A fortune-teller analyzes a person’s “saju,” the year, month, date and time of birth. “Gunghap,” a couple’s marital harmony, is related to their saju, according to fortune-tellers. (The Korea Herald)

To many foreigners, a Korean wedding is an odd blend of Korean and Western cultures. While the ceremony itself is pretty Western with the bride in a typical white wedding dress and the bridegroom in a tuxedo exchanging rings, the procedure before the final event of tying the knot is strewn with Korean traditional rites.

One of them is gunghap. In the centuries-old practice, Korean couples or their parents would go to a fortune-teller to predict their gunghap, or marital harmony.

Centuries ago, when a marriage was decided through a go-between by parents, not by the couples, an auspicious or decent gunghap rending was a precondition of any talk of a marriage.

In modern Korea, however, a fortune-teller’s reading carries less weight than in the past.

Still, in rare cases, it does determine a marriage, according to wedding consultant Shin Sung-ja.

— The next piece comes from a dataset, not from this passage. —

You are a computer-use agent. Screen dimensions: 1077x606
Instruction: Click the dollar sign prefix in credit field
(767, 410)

“If a gunghap becomes a make-or-break factor, it is most likely that the parents didn’t like the person their son or daughter wanted to marry for some reason in the first place and that on top of that, gunghap happened to turn out bad,” Shin said. She has been in the wedding business for over 10 years.

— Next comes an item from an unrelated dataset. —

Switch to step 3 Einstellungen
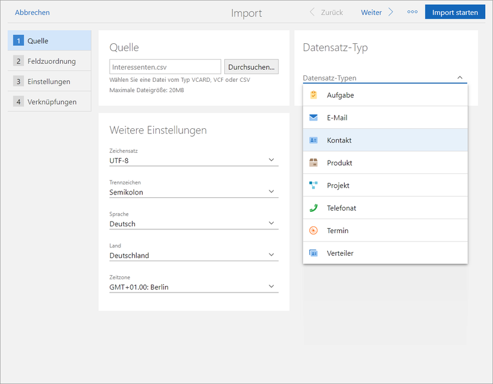 48,81
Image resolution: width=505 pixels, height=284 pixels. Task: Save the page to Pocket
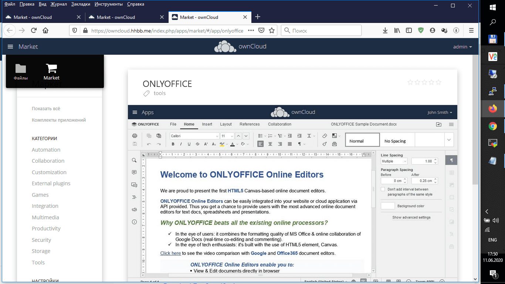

While the old generation ― the parents ― tend to put more weight on gunghap, the couples do it just for fun and out of curiosity, she added.

So how is gunghap read?

According to Jeong Su, who has practiced fortune-telling in Seoul for over 25 years, a couple’s marital harmony is inseparable from their “saju,” the four components of one’s destiny decided by the year, month, date and hour of one’s birth.

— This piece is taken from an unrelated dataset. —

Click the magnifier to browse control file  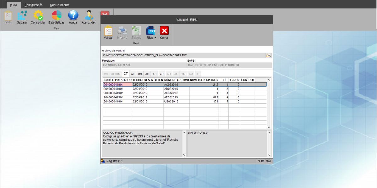point(269,55)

A fortune teller deciphers one’s nature, character and fate, using the saju data and analyzing them according to the theory of yin and yang, which literally means shadow and light, and that of Wu Xing (O-hang in Korean) which refers to wood, fire, earth, metal and water.

For instance, a person born with too much water energy is not a good match for a strong fire-type person as water extinguishes fire, Jeong explains.

A good match is the two people who supplement each other’s weak or excessive points.

“Gunghap is not about telling couples to ‘marry or not marry.’ It is more like advice based on a statistical study that your partner is this type of person and you’re this type, so you have to make extra effort to live harmoniously together.”

“After all, what matters most is the couple’s commitment and efforts to make their marriage a happy one,” he added.

A couple-to-be interviewed by The Korea Herald didn’t seem to care much about their gunghap. They have no plan to see a fortune-teller, but they think their parents probably will.

What if the gunghap turns out to be bad?

“We’ll just go see another fortune-teller and another until we find one who makes good predictions for us,” they said.